With no additions or omissions, print the listing that follows.
☆ ☆ ☆
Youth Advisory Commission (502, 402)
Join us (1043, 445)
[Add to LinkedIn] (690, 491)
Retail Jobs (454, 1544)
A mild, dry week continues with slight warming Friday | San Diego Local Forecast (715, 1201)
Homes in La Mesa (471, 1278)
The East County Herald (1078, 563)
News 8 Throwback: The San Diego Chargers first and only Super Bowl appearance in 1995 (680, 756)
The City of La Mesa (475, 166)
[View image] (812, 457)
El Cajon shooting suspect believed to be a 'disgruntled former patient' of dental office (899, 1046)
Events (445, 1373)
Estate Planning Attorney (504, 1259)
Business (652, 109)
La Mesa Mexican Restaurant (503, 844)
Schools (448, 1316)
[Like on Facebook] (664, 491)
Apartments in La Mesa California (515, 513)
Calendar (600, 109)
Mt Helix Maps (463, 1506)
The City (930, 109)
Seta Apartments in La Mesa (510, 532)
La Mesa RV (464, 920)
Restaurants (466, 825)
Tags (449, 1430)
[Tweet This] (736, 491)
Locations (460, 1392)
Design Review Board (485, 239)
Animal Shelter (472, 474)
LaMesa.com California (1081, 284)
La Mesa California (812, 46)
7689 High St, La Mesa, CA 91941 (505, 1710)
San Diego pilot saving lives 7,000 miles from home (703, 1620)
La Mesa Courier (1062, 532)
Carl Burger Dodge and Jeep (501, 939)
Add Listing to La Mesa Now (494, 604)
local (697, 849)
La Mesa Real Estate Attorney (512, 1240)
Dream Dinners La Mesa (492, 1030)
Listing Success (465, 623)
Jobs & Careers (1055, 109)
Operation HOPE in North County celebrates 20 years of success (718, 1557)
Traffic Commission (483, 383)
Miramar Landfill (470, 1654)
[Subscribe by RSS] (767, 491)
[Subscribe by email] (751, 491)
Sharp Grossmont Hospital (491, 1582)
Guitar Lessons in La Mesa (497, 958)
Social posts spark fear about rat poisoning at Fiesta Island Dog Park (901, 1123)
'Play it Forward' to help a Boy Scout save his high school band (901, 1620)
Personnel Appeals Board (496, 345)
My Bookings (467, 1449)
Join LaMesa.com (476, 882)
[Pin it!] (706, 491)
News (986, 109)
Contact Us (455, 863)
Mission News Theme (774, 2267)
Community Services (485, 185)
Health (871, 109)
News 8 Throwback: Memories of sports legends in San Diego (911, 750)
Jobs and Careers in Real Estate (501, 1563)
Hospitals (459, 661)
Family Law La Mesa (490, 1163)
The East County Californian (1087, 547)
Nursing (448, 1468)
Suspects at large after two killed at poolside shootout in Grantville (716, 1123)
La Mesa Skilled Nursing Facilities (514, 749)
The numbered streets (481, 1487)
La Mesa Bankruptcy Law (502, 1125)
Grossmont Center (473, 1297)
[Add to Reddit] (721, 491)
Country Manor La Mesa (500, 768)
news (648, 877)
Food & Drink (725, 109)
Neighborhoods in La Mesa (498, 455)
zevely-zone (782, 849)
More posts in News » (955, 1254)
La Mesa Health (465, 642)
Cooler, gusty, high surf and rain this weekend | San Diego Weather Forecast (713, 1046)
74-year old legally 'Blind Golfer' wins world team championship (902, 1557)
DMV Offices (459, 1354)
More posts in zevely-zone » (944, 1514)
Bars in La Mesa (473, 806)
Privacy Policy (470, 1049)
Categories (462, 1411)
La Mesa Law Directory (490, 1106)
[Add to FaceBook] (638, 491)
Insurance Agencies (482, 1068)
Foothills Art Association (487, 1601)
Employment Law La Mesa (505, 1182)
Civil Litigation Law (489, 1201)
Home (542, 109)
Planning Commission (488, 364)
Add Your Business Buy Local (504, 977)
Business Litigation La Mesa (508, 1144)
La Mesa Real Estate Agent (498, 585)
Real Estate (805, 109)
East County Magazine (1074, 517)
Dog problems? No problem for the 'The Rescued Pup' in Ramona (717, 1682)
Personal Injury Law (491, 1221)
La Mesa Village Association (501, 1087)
☆ ☆ ☆
ANSWER TO THE EXERCISE:
Youth Advisory Commission (502, 402)
Join us (1043, 445)
[Add to LinkedIn] (690, 491)
Retail Jobs (454, 1544)
A mild, dry week continues with slight warming Friday | San Diego Local Forecast (715, 1201)
Homes in La Mesa (471, 1278)
The East County Herald (1078, 563)
News 8 Throwback: The San Diego Chargers first and only Super Bowl appearance in 1995 (680, 756)
The City of La Mesa (475, 166)
[View image] (812, 457)
El Cajon shooting suspect believed to be a 'disgruntled former patient' of dental office (899, 1046)
Events (445, 1373)
Estate Planning Attorney (504, 1259)
Business (652, 109)
La Mesa Mexican Restaurant (503, 844)
Schools (448, 1316)
[Like on Facebook] (664, 491)
Apartments in La Mesa California (515, 513)
Calendar (600, 109)
Mt Helix Maps (463, 1506)
The City (930, 109)
Seta Apartments in La Mesa (510, 532)
La Mesa RV (464, 920)
Restaurants (466, 825)
Tags (449, 1430)
[Tweet This] (736, 491)
Locations (460, 1392)
Design Review Board (485, 239)
Animal Shelter (472, 474)
LaMesa.com California (1081, 284)
La Mesa California (812, 46)
7689 High St, La Mesa, CA 91941 (505, 1710)
San Diego pilot saving lives 7,000 miles from home (703, 1620)
La Mesa Courier (1062, 532)
Carl Burger Dodge and Jeep (501, 939)
Add Listing to La Mesa Now (494, 604)
local (697, 849)
La Mesa Real Estate Attorney (512, 1240)
Dream Dinners La Mesa (492, 1030)
Listing Success (465, 623)
Jobs & Careers (1055, 109)
Operation HOPE in North County celebrates 20 years of success (718, 1557)
Traffic Commission (483, 383)
Miramar Landfill (470, 1654)
[Subscribe by RSS] (767, 491)
[Subscribe by email] (751, 491)
Sharp Grossmont Hospital (491, 1582)
Guitar Lessons in La Mesa (497, 958)
Social posts spark fear about rat poisoning at Fiesta Island Dog Park (901, 1123)
'Play it Forward' to help a Boy Scout save his high school band (901, 1620)
Personnel Appeals Board (496, 345)
My Bookings (467, 1449)
Join LaMesa.com (476, 882)
[Pin it!] (706, 491)
News (986, 109)
Contact Us (455, 863)
Mission News Theme (774, 2267)
Community Services (485, 185)
Health (871, 109)
News 8 Throwback: Memories of sports legends in San Diego (911, 750)
Jobs and Careers in Real Estate (501, 1563)
Hospitals (459, 661)
Family Law La Mesa (490, 1163)
The East County Californian (1087, 547)
Nursing (448, 1468)
Suspects at large after two killed at poolside shootout in Grantville (716, 1123)
La Mesa Skilled Nursing Facilities (514, 749)
The numbered streets (481, 1487)
La Mesa Bankruptcy Law (502, 1125)
Grossmont Center (473, 1297)
[Add to Reddit] (721, 491)
Country Manor La Mesa (500, 768)
news (648, 877)
Food & Drink (725, 109)
Neighborhoods in La Mesa (498, 455)
zevely-zone (782, 849)
More posts in News » (955, 1254)
La Mesa Health (465, 642)
Cooler, gusty, high surf and rain this weekend | San Diego Weather Forecast (713, 1046)
74-year old legally 'Blind Golfer' wins world team championship (902, 1557)
DMV Offices (459, 1354)
More posts in zevely-zone » (944, 1514)
Bars in La Mesa (473, 806)
Privacy Policy (470, 1049)
Categories (462, 1411)
La Mesa Law Directory (490, 1106)
[Add to FaceBook] (638, 491)
Insurance Agencies (482, 1068)
Foothills Art Association (487, 1601)
Employment Law La Mesa (505, 1182)
Civil Litigation Law (489, 1201)
Home (542, 109)
Planning Commission (488, 364)
Add Your Business Buy Local (504, 977)
Business Litigation La Mesa (508, 1144)
La Mesa Real Estate Agent (498, 585)
Real Estate (805, 109)
East County Magazine (1074, 517)
Dog problems? No problem for the 'The Rescued Pup' in Ramona (717, 1682)
Personal Injury Law (491, 1221)
La Mesa Village Association (501, 1087)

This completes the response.